17 marca 2015 roku. Dochodzi do kolejnej kontroli WIOŚ. Inspektorzy ustalają, że w hali magazynowej zgromadzono już około 4810 metrów sześciennych odpadów - a to znaczy, że od poprzedniej kontroli stan magazynowy zwiększył się o blisko 1,5 tys. metrów sześciennych.

Cofnięcie zezwolenia na składowanie. Nakaz usunięcia odpadów. Nieegzekwowane kary

8 kwietnia 2015 roku. Prezydent Zielonej Góry cofa firmie Awinion zezwolenie na zbieranie odpadów, bez odszkodowania. Określa, że powoduje to zakończenie działalności objętej tym zezwoleniem i zobowiązuje spółkę do usunięcia na własny koszt odpadów z hali w Przylepie oraz skutków prowadzonej działalności.

10 kwietnia 2015 roku. WIOŚ w Zielonej Górze nakłada na spółkę Awinion 100 tys. zł kary za nieprzestrzeganie zezwolenia wydanego przez starostę.

13 kwietnia 2015 roku. WIOŚ nakłada na spółkę Awinion 500 zł kary za nieprzedłożenie w ustawowym terminie marszałkowi województwa lubuskiego zbiorczego zestawienia danych o rodzajach i ilości wytworzonych odpadów oraz o sposobach gospodarowania nimi za 2013 rok.

19 czerwca 2015 roku. Prokuratura wszczyna śledztwo w sprawie składowania odpadów w Przylepie.

4 września 2015 roku. Wobec niezastosowania się firmy Awinion do nakazu prezydent Zielonej Góry nakłada na nią grzywnę 50 tys. zł. Jednak potem, już w toku prowadzonego postępowania egzekucyjnego, nie udaje się tej sumy wyegzekwować.
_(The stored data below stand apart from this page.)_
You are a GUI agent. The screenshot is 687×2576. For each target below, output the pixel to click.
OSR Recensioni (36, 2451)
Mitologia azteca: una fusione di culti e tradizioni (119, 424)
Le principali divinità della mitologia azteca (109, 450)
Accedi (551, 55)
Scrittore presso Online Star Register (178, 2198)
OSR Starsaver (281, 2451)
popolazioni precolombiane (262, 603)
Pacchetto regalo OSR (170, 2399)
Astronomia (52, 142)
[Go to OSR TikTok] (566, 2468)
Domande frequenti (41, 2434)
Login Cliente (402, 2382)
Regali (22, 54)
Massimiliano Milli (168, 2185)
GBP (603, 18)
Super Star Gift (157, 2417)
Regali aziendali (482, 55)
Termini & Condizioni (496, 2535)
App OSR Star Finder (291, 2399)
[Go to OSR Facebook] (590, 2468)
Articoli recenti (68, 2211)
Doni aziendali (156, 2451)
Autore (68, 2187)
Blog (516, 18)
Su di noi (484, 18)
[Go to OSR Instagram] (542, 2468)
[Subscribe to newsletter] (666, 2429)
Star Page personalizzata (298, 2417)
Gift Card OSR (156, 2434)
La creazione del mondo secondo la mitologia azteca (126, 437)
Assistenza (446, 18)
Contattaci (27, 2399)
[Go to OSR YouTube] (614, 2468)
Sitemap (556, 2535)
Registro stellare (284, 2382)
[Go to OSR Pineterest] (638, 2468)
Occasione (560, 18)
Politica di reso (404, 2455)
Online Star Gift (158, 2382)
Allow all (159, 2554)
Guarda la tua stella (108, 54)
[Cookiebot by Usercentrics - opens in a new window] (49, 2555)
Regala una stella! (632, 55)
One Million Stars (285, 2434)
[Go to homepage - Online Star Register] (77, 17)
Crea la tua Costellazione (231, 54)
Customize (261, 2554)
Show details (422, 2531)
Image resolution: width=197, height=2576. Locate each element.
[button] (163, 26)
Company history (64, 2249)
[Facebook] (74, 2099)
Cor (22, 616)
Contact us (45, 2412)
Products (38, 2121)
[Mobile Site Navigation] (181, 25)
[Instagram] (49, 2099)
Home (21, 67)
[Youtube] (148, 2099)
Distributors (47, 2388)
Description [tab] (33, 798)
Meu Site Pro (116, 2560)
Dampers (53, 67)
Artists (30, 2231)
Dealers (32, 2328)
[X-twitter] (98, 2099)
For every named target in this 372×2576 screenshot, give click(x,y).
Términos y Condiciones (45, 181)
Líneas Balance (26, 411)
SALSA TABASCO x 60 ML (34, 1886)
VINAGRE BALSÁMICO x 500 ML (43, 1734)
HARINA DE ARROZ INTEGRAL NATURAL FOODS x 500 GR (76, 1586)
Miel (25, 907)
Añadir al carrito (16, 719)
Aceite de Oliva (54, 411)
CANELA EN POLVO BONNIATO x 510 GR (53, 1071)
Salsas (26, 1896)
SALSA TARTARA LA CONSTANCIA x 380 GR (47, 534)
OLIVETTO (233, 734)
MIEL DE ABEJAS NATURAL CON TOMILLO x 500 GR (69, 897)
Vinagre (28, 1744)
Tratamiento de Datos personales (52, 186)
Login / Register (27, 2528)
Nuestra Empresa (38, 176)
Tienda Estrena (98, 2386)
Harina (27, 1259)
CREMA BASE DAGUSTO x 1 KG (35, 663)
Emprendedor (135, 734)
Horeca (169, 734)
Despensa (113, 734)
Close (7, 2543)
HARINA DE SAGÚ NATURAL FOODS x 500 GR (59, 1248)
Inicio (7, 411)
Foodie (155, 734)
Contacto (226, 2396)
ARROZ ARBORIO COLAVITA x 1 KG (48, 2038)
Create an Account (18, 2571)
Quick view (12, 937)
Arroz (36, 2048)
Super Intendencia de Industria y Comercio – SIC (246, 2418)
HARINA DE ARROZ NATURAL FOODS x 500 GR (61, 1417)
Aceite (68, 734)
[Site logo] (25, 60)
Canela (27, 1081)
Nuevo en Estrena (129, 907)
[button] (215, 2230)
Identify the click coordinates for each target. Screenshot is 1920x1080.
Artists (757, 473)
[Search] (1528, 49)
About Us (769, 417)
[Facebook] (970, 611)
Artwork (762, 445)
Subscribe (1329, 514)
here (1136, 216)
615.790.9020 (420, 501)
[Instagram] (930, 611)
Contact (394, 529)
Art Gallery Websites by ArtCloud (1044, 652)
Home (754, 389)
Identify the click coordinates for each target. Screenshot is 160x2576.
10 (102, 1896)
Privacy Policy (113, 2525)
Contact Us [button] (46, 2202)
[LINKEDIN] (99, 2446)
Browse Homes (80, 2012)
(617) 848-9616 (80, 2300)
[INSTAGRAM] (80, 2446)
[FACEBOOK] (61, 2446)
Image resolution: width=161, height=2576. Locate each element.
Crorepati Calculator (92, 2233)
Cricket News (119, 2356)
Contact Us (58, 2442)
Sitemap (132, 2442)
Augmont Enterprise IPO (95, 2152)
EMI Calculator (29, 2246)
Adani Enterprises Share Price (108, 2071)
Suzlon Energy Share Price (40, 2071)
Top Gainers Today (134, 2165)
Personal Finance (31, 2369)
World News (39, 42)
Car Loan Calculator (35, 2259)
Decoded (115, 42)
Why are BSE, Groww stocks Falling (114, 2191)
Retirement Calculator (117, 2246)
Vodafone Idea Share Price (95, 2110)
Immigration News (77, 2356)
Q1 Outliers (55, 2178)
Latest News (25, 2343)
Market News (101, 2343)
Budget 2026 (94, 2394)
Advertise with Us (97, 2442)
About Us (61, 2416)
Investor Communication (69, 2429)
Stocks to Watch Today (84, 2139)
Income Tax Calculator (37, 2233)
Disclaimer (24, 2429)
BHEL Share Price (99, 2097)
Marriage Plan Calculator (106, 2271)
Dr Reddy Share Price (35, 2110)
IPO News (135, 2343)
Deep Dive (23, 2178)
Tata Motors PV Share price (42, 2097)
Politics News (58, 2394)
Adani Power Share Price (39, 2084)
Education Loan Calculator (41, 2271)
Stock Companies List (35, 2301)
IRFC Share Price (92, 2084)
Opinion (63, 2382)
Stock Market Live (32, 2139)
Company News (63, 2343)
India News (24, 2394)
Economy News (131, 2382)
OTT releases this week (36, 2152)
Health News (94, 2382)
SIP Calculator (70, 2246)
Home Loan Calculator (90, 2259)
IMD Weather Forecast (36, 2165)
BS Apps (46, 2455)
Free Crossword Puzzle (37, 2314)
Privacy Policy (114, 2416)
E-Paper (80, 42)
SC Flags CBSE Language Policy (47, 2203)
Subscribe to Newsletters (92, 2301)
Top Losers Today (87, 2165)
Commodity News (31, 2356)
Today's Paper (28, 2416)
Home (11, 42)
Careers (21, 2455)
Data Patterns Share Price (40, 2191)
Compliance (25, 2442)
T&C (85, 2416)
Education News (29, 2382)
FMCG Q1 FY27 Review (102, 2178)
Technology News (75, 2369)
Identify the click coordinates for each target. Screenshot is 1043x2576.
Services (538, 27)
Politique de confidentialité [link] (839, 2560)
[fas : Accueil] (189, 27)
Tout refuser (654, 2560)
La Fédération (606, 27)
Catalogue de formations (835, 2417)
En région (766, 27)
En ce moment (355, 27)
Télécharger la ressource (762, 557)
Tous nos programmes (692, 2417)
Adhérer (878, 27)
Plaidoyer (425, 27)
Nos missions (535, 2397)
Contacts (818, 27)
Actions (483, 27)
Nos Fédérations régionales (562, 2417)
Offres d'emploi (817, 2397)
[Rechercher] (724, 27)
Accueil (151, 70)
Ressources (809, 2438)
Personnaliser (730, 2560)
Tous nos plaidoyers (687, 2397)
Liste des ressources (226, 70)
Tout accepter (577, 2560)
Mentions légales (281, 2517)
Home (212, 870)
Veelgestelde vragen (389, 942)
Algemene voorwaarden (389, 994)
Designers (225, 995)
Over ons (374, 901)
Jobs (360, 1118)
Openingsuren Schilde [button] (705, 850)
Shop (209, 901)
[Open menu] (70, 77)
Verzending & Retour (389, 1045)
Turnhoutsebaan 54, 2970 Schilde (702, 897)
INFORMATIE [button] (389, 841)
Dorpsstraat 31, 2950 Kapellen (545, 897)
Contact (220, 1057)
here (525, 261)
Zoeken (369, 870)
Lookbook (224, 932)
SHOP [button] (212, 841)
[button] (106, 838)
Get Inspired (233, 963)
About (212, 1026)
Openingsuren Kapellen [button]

25 lutego 2016 roku. Prezydent Zielonej Góry ponownie nakłada grzywnę na firmę Awinion - kolejne 50 tys. zł i znów nie udaje się tej kwoty od firmy wyegzekwować. Naczelnik Urzędu Skarbowego w Chodzieży umarza potem postępowanie w tej sprawie. Jako powód podaje między innymi, że choć spółka nadal figuruje w Krajowym Rejestrze Sądowym, to nie ma zarządu.

Prośby miasta o pieniądze na usunięcie odpadów. Odmowy. Skarga do sądu

31 marca 2016 roku. Prezydent Zielonej Góry zwraca się do Narodowego Funduszu Ochrony Środowiska i Gospodarki Wodnej oraz do Wojewódzkiego Funduszu Ochrony Środowiska i Gospodarki Wodnej o dotację na usunięcie odpadów z hali w Przylepie.

18 kwietnia 2016 roku. NFOŚiGW informuje prezydenta Zielonej Góry, że nie ma pieniędzy na usunięcie odpadów i jednocześnie, że brak jest podstaw do usunięcia odpadów w ramach wykonania następczego (czyli że usunie odpady, a potem obciąży firmę kosztami).

1 grudnia 2016 roku. Prezydent Zielonej Góry pisze do Regionalnego Dyrektora Ochrony Środowiska (RDOŚ) w Gorzowie Wielkopolskim o "podjęcie działań" w sprawie składowiska.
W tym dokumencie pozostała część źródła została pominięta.